I am reading Hatcher, theorem 2.10.

I mostly understand the proof, but am having trouble verifying that (except for the two), the terms with $i = j$ cancel. Why should the restriction of the homotopy to the faces $\sigma [v_0 , \ldots \hat v_i w_i \ldots w_n]$ and $\sigma [v_0 , \ldots v_i \hat w_i \ldots w_n]$ be equal? That doesn't seem to make sense - since these are definitely different subsets of $X \times I$. Or maybe they're not - I don't know. I'm finding the decomposition of $\Delta^n \times I$ into simplices difficult to visualize (too many lines for me in dimension three - are any tricks for seeing this more clearly? Or maybe a good picture...).

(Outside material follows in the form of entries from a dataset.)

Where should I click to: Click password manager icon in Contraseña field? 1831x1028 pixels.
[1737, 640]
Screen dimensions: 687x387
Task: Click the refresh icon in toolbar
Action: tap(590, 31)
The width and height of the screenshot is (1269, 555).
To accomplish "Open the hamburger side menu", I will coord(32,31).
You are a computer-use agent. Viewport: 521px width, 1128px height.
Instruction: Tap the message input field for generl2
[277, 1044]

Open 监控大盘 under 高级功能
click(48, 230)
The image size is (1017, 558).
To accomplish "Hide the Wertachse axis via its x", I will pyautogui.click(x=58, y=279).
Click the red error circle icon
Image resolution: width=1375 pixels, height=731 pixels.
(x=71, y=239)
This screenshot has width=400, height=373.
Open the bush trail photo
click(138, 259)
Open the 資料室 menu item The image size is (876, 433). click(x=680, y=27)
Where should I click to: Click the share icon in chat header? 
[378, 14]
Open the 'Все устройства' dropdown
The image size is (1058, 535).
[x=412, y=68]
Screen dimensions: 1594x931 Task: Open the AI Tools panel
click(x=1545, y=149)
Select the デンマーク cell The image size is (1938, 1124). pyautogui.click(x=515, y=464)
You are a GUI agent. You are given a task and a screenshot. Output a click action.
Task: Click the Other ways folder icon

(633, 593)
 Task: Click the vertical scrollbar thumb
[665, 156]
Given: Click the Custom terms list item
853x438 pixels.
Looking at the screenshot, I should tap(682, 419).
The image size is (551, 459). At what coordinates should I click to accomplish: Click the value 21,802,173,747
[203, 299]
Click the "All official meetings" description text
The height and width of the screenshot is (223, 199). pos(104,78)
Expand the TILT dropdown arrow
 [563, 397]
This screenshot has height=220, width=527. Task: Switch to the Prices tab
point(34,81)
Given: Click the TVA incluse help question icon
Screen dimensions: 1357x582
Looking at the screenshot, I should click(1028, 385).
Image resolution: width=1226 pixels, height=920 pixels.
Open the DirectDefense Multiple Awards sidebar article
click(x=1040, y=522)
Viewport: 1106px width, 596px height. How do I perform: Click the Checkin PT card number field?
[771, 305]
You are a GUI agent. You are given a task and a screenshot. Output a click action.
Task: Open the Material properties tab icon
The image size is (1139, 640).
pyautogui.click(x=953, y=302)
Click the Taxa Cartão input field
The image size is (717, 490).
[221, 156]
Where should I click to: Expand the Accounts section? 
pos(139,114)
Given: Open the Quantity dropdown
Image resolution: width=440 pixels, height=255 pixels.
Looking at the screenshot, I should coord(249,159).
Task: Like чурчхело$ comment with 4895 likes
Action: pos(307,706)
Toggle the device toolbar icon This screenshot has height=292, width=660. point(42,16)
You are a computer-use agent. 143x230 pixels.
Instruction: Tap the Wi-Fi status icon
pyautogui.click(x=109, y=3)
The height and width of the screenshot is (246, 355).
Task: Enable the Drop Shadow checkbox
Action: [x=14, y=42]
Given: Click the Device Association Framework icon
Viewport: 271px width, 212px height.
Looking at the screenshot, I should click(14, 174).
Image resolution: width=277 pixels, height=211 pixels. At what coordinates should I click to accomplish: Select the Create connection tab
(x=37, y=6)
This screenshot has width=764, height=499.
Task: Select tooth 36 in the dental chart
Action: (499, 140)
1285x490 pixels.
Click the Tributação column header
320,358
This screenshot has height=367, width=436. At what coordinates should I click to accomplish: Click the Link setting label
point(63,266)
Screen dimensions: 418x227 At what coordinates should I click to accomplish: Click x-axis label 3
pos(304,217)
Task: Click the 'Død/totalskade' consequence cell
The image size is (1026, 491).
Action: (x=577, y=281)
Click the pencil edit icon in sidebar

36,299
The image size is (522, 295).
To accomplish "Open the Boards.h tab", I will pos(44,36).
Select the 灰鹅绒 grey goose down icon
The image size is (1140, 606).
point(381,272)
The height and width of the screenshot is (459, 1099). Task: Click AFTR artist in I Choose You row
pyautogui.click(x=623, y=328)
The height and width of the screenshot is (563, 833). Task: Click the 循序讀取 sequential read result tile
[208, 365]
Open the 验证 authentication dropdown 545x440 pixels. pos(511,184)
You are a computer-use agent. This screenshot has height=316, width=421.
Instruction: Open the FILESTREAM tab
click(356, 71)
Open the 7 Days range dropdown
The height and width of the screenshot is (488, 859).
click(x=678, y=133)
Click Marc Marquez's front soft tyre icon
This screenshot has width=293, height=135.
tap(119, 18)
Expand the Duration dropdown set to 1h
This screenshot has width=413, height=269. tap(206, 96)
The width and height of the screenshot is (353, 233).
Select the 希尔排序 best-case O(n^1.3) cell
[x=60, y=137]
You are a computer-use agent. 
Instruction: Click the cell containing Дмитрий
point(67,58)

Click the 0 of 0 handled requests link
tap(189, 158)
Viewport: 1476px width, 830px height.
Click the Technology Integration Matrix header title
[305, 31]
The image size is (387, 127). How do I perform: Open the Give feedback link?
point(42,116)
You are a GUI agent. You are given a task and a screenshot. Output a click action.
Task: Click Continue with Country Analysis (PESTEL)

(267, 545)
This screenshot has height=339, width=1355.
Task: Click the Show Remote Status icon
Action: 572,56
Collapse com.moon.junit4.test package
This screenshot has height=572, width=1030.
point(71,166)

It's a bit confusing the way it's written. Take $i=j=1$ in the first sum, which gives the $n$-simplex $[v_0,w_1,\ldots,w_n]$. Now take $i=j=0$ in the second sum. This also gives the simplex $[v_0,w_1,\ldots,w_n]$.
In general, the term corresponding to $i=j=k+1$ in the first sum will cancel with the term corresponding to $i=j=k$ in the second sum. This holds for $k=0,\ldots,n-1$, which is why there are two remaining terms that don't cancel ($i=j=0$ in the first sum and $i=j=n$ in the second sum).